▶ **EXERCISE DIRECTIONS**: Please extract the text of every line below and reproduce it word for word, leaving out the pictures.

───── RECORDS FOR THE TASK

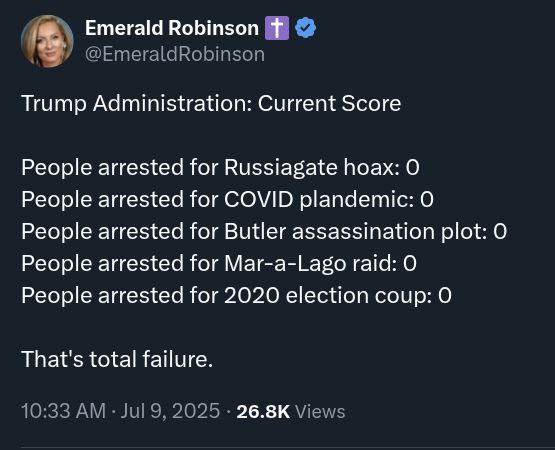Click the 10:33 AM timestamp
The width and height of the screenshot is (555, 450).
(64, 411)
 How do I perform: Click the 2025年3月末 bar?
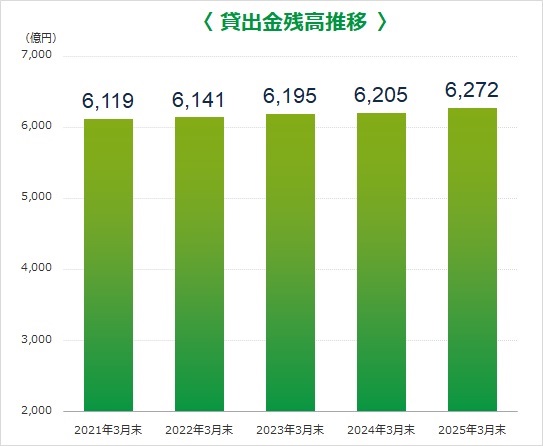pyautogui.click(x=472, y=260)
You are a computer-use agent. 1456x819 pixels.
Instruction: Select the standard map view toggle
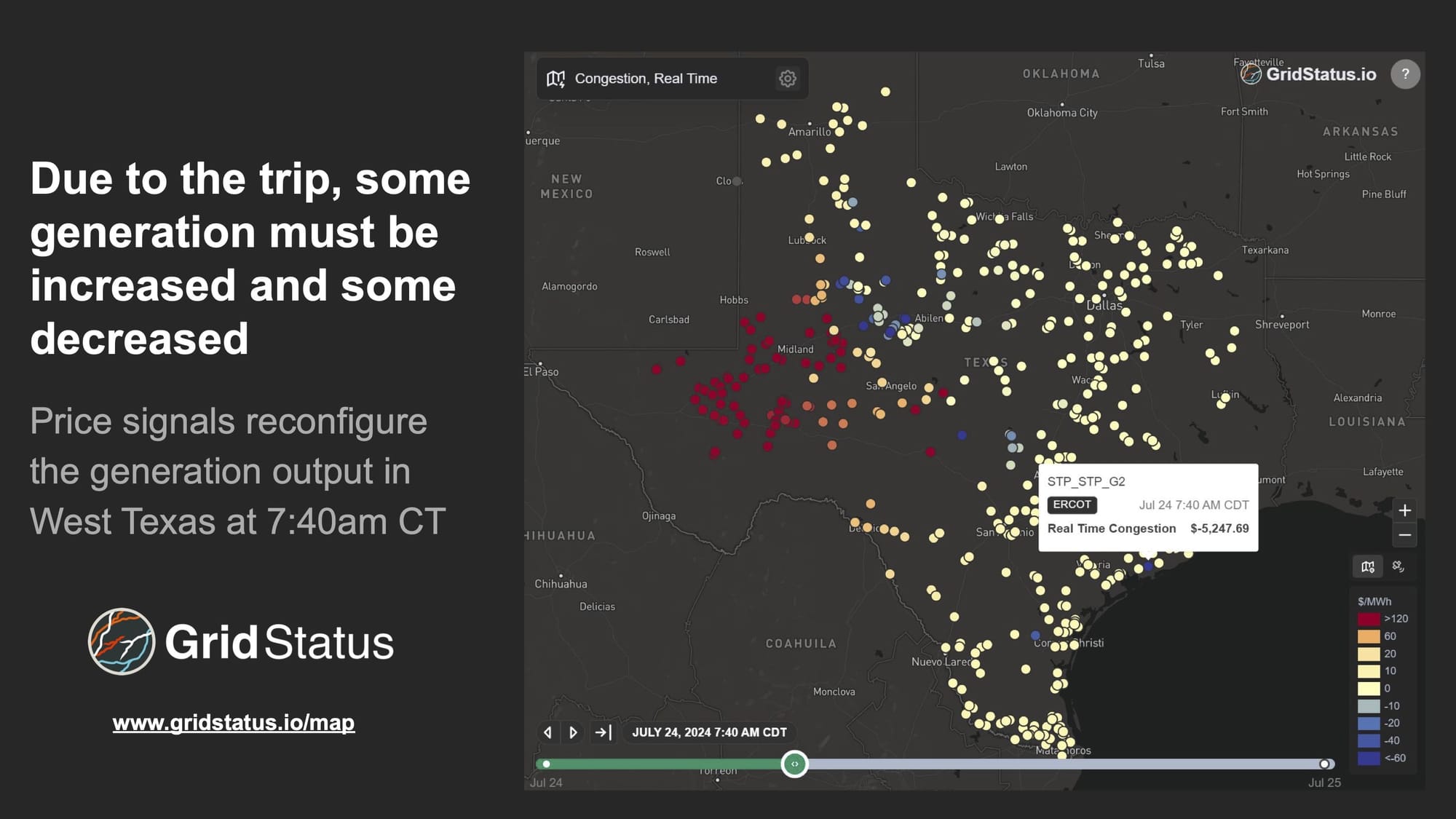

──────────

▶ **PROBLEM SOLUTION**:
Click the 10:33 AM timestamp
The width and height of the screenshot is (555, 450).
(64, 411)
 How do I perform: Click the 2025年3月末 bar?
pyautogui.click(x=472, y=260)
You are a computer-use agent. 1456x819 pixels.
Instruction: Select the standard map view toggle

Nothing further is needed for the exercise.